[Dataset entries]

---

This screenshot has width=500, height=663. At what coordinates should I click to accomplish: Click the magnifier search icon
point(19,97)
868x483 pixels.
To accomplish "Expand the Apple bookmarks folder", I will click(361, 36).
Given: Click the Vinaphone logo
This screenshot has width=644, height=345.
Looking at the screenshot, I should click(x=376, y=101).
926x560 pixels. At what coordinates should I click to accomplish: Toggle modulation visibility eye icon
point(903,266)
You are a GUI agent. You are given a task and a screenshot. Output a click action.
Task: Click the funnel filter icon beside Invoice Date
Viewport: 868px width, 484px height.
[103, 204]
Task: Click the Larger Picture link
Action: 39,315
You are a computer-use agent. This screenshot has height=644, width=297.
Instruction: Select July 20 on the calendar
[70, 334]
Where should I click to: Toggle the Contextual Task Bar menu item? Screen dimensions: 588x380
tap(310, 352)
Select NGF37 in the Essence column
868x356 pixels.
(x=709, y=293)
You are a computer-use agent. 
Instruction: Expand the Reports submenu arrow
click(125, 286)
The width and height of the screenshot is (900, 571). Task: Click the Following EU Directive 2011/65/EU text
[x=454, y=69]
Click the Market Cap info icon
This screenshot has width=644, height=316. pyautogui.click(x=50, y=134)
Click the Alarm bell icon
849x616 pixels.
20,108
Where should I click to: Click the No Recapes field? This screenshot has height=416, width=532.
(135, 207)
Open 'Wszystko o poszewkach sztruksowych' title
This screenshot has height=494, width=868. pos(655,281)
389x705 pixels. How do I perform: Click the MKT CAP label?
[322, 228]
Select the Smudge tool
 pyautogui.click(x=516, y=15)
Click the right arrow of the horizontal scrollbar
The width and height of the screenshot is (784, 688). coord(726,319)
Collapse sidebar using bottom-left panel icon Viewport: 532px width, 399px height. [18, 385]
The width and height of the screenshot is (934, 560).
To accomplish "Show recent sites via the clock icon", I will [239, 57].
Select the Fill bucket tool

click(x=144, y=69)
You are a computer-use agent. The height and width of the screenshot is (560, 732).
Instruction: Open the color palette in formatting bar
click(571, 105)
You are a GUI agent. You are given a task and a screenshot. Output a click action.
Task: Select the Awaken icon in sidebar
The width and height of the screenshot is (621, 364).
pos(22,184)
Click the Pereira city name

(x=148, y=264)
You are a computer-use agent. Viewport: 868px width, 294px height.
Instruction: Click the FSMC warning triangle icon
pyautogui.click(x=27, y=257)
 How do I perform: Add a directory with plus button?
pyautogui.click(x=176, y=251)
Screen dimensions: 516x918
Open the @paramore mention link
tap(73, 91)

---

**TASK GOAL**
Write out again only the lines from the one with "The width and height of the screenshot is (934, 560)." through the last line of the records above. Keep every word as it stands.

**RESPONSE BELOW**
The width and height of the screenshot is (934, 560).
To accomplish "Show recent sites via the clock icon", I will [239, 57].
Select the Fill bucket tool

click(x=144, y=69)
You are a computer-use agent. The height and width of the screenshot is (560, 732).
Instruction: Open the color palette in formatting bar
click(571, 105)
You are a GUI agent. You are given a task and a screenshot. Output a click action.
Task: Select the Awaken icon in sidebar
The width and height of the screenshot is (621, 364).
pos(22,184)
Click the Pereira city name

(x=148, y=264)
You are a computer-use agent. Viewport: 868px width, 294px height.
Instruction: Click the FSMC warning triangle icon
pyautogui.click(x=27, y=257)
 How do I perform: Add a directory with plus button?
pyautogui.click(x=176, y=251)
Screen dimensions: 516x918
Open the @paramore mention link
tap(73, 91)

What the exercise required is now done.